02-Who?

2.9K 175 3
                                    

"Apa keadaannya ada perkembangan?"

Wanita paruh baya yang berdiri di sampingnya itu menggeleng disertai dengan helaan napas panjang.

"Masih belum ada. Lily masih belum menunjukkan tanda-tanda akan sadar."

Nazly mengangguk. Ia menatap datar alat-alat penunjang kehidupan yang melekat pada tubuh yang tengah terbaring lemah di atas ranjang pesakitan. Berbagai jenis pengobatan telah dilakukan, tetapi tubuh itu sama sekali tidak merespon. Sama sekali tidak menunjukkan perkembangan apa pun.

"Kita harus apa lagi supaya Lily bisa sadar?" tanya Nazly dengan nada putus asa.

"Dari awal, saya sudah tekankan, pengobatan yang dilakukan kemungkinan tidak akan banyak membantu. Pembuluh darah yang pecah di otak Lily benar-benar fatal. Meskipun diberikan keajaiban untuk sadar nanti, Lily bisa saja kehilangan fungsi dari salah satu bagian tubuhnya. Bahasa kasarnya, Lily bisa saja cacat jika sadar nanti."
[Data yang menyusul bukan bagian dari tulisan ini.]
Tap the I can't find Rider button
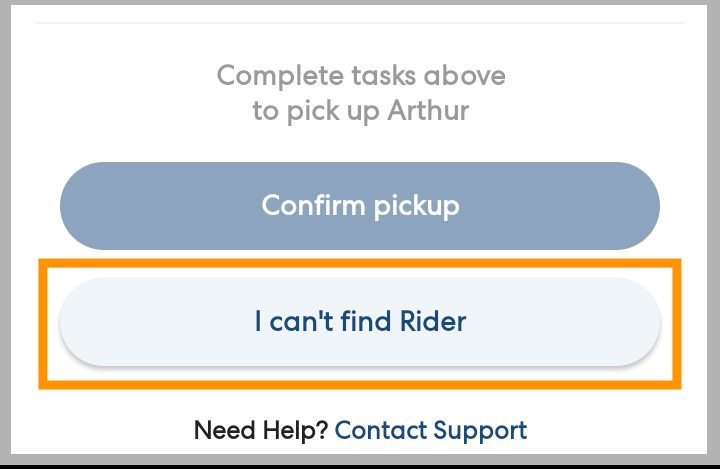 [x=360, y=322]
Nazly membalikkan tubuhnya dan keluar ruangan dengan tubuh lemas, tidak berniat untuk mendengarkan lebih lanjut penjelasan dokter paruh baya tersebut. Saat ini, ia benar-benar mengharapkan adanya keajaiban mengenai kondisi tubuh seseorang yang tengah terbaring lemah tersebut.

"Gimana keadaan Lily?"

Nazly menatap nelangsa laki-laki yang kini berdiri di hadapannya. Kerongkongannya terasa tercekat, Nazly kesulitan saat ingin mengatakan sesuatu.
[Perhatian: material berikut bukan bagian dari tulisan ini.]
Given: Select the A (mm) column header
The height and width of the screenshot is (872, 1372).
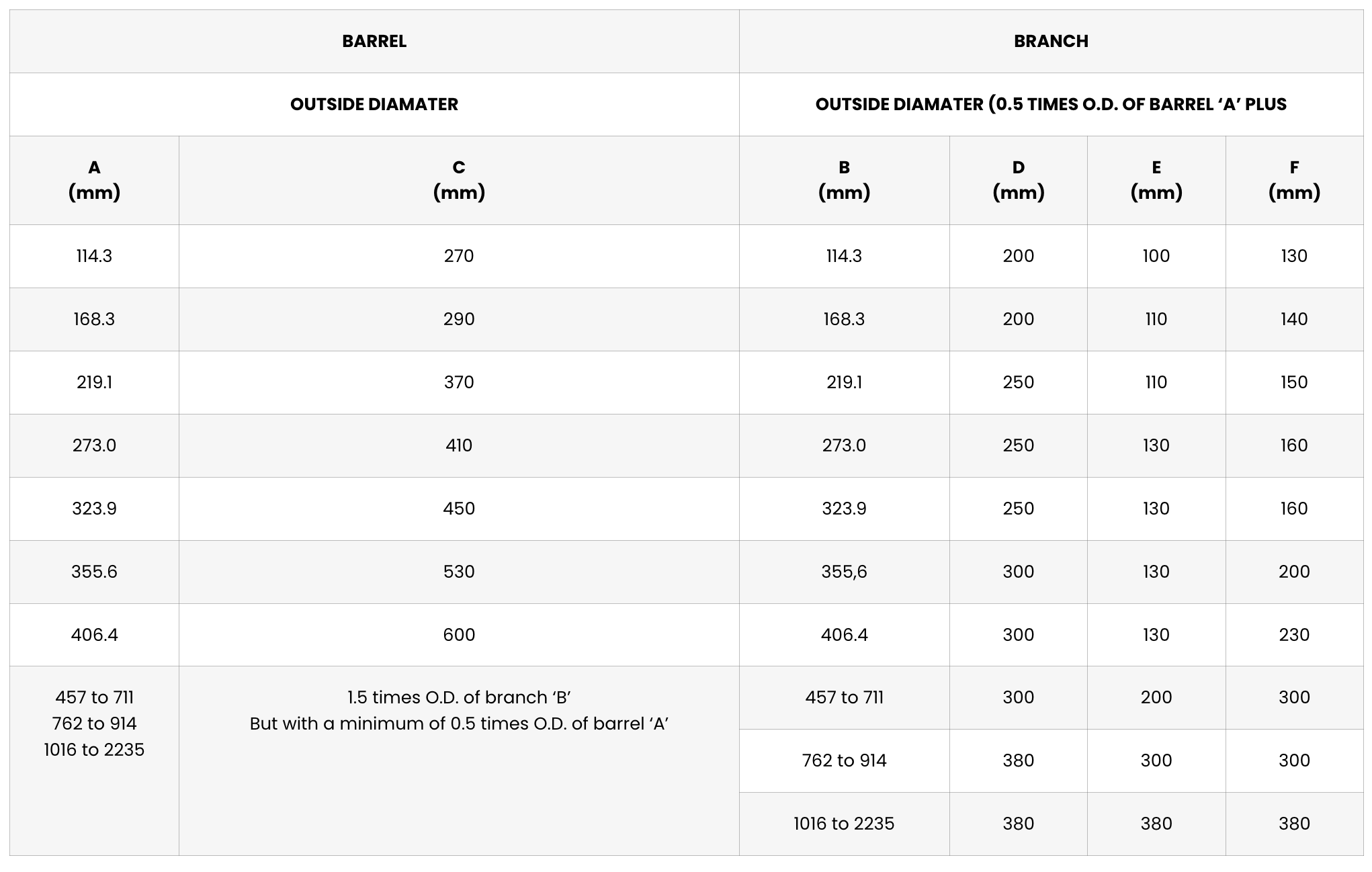Looking at the screenshot, I should pos(94,180).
"Lily pasti baik-baik aja, Naz. Lo yang sabar."

Nazly menggeleng. Tubuhnya semakin terasa lemah saat laki-laki tersebut merengkuh tubuhnya dengan lembut.
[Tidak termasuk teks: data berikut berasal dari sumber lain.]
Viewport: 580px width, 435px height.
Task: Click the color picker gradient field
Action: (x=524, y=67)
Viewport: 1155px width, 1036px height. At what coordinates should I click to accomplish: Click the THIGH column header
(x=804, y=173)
"Gue takut, Tar. Gue ta-takut Lily nggak bisa sadar. Gue gak bisa bayangin akan sebenci apa Thala ke gue kalau tau hal ini."

"Selama Thala gak tau, semuanya akan tetap baik-baik aja. Ini bukan salah lo, Naz."

.....

"Dari mana aja? Kenapa tadi gak ngampus? Aku cariin kamu kemana-mana tau. Tadi aku liat kamu diantar pulangnya. Diantar sama siapa? Kok kayak mobil Iftar. Kamu diantar Iftar?"

Nazly baru saja menginjak ruang tengah dan langsung disambut oleh rentetan suara milik Thala yang tidak berhenti mencecarnya.

"Kamu bolos bareng Iftar? Lily, aku sudah bilang aku gak suka liat kamu sama Iftar. Susah banget dibilangin. Kamu juga sudah janji bakal jaga jarak dari Iftar, terus kenapa sekarang aku malah liat kamu diantar pulang sama Iftar?"

Nazly memijit pelipisnya. Kepalanya terasa pusing. Thala dengan mode kerewelannya terkadang sangat mengganggunya.

"Aku cemburu, Ly. Iftar bisa seenaknya dekat sama kamu di kampus, sedangkan aku gak bisa. Kedekatan kita di rumah juga dibatasi. Sebenarnya kita nikah untuk apa, sih? Heran banget. Padahal dulu kamu nggak kayak gini. Kenapa jadi banyak aturan gini, sih?"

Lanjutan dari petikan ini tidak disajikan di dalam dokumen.